• [Task directions]: Return the passage of the database schema design text from "When NOT to" up to and including "agents doing work)", copied verbatim.

• [Extract to read]:
⁂

3. JSONB for flexible metadata:
class Task(SQLModel, table=True):
id: int | None = Field(default=None, primary_key=True)
title: str
# Denormalized - flexible key-value data
metadata: dict = Field(
default_factory=dict,
sa_column=Column(JSONB),
)
Why: Creating tables for every possible metadata field is impractical. JSONB provides flexibility with query support.
When NOT to Denormalize
| Keep Normalized When... | Why |
|---|---|
| Data changes frequently | Updates become expensive |
| Consistency is critical | Anomalies cause bugs |
| Storage matters | Duplication costs space |
| Relationships need traversal | JOINs work fine |
Designing the Task Manager Schema
Let's apply these principles to our Task Manager:
Entity Analysis
Entities:
├── Project (groups of related tasks)
├── Worker (humans and AI agents doing work)
├── Task (units of work)
└── AuditLog (change history)
Relationship Mapping
Project ◄──────────── Task (project_id FK)
│
Worker ◄───────────────┤ (assignee_id FK, nullable)
│
Worker ◄───────────────┤ (created_by_id FK, required)
│
Task ◄─────────────────┘ (parent_task_id FK, self-referential)
Entity-Relationship Diagrams (ERD)
Text descriptions work, but diagrams communicate faster. ERDs show entities, attributes, and relationships visually.
Mermaid ERD Syntax
Docusaurus renders Mermaid diagrams natively. Here's our Task Manager schema:
erDiagram
PROJECT ||--o{ TASK : contains
WORKER ||--o{ TASK : "assigned to"
WORKER ||--o{ TASK : "created by"
TASK ||--o{ TASK : "parent of"

⁂

• [Supplied entries]:
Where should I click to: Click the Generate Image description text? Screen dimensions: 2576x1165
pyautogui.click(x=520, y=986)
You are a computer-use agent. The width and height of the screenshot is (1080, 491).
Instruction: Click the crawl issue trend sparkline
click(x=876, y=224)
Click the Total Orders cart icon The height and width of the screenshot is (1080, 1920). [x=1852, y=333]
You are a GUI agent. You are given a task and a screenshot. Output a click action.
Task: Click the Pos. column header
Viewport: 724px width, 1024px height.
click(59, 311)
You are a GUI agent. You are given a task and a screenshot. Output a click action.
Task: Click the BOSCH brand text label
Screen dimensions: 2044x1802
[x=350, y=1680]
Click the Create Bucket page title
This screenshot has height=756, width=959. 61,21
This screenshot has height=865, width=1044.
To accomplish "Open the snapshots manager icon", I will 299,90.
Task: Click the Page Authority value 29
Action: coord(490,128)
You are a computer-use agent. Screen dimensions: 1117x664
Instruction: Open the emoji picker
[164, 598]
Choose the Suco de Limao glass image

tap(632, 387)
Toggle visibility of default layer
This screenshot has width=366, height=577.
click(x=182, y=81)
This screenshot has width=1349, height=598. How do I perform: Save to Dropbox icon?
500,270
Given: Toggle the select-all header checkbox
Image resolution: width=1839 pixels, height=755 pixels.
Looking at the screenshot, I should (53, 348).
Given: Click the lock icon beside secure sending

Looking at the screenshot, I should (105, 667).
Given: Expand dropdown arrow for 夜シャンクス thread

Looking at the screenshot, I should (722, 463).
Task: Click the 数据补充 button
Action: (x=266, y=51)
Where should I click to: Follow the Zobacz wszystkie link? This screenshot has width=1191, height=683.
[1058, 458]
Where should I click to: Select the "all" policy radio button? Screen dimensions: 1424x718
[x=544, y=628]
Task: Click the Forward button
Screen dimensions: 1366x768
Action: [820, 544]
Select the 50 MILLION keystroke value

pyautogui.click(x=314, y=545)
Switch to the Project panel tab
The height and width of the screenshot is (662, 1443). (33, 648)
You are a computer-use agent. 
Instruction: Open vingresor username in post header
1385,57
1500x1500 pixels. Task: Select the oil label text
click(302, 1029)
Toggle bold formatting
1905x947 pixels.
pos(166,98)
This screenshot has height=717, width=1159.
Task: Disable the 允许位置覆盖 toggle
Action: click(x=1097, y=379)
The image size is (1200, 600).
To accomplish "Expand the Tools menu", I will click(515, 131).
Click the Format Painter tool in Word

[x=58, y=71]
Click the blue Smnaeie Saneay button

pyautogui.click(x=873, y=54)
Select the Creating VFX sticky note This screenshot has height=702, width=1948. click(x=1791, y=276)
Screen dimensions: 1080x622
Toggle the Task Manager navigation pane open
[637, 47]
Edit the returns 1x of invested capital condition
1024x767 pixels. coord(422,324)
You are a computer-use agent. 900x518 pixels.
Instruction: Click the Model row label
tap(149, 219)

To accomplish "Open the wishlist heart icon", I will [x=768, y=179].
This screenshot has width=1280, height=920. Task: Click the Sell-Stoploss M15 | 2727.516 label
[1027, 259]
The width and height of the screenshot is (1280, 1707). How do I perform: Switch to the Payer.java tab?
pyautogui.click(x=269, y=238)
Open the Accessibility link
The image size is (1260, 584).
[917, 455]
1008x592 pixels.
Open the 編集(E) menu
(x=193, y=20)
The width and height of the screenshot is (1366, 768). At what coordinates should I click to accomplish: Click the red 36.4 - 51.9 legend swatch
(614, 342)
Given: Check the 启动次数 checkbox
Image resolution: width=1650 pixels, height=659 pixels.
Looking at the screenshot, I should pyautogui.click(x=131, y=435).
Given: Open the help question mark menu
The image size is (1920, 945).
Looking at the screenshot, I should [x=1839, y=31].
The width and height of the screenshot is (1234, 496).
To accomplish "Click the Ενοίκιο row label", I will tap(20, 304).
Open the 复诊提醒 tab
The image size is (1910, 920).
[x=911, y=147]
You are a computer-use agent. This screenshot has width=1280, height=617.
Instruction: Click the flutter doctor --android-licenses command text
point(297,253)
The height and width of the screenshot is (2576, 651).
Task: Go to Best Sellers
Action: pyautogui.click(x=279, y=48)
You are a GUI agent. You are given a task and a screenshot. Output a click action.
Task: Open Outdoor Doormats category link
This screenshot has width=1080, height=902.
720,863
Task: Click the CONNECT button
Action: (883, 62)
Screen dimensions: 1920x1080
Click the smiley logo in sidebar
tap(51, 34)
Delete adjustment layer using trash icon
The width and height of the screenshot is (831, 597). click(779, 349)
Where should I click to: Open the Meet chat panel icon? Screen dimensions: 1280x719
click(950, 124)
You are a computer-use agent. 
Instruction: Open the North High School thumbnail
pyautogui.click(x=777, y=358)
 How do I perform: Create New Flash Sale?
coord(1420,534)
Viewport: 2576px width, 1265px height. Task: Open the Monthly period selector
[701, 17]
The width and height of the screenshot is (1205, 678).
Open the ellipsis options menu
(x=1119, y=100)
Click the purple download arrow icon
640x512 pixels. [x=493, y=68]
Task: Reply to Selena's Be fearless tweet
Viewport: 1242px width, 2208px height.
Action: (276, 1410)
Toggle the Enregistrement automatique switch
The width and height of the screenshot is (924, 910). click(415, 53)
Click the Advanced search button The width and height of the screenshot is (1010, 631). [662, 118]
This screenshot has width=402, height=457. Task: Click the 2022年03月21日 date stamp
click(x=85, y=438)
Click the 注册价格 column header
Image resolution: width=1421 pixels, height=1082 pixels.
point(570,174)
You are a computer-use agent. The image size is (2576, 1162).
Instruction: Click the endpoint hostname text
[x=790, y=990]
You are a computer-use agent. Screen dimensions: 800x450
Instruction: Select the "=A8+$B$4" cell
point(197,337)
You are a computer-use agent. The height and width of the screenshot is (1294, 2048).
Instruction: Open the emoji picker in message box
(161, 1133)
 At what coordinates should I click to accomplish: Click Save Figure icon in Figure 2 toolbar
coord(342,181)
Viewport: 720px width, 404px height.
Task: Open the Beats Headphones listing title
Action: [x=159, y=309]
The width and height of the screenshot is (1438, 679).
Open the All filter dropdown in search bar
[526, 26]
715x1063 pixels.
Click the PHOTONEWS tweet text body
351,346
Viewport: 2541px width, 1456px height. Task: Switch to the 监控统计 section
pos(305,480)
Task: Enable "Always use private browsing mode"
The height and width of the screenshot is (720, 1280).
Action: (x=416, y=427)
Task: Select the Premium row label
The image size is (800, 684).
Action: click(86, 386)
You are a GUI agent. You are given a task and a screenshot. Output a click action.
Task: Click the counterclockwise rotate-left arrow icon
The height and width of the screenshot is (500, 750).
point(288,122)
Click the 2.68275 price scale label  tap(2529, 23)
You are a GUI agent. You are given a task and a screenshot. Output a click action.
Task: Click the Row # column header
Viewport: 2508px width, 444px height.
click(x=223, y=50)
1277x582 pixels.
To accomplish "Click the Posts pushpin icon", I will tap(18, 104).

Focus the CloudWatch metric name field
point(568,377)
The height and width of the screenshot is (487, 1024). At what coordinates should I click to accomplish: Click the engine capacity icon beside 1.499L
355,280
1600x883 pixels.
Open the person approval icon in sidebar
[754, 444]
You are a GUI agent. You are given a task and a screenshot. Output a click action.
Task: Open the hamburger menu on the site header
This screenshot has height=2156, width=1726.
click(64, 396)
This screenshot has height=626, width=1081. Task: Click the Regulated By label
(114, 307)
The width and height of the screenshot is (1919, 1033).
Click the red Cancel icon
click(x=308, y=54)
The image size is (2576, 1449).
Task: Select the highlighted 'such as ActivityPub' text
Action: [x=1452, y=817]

⁂

• [Answer below]:
When NOT to Denormalize
| Keep Normalized When... | Why |
|---|---|
| Data changes frequently | Updates become expensive |
| Consistency is critical | Anomalies cause bugs |
| Storage matters | Duplication costs space |
| Relationships need traversal | JOINs work fine |
Designing the Task Manager Schema
Let's apply these principles to our Task Manager:
Entity Analysis
Entities:
├── Project (groups of related tasks)
├── Worker (humans and AI agents doing work)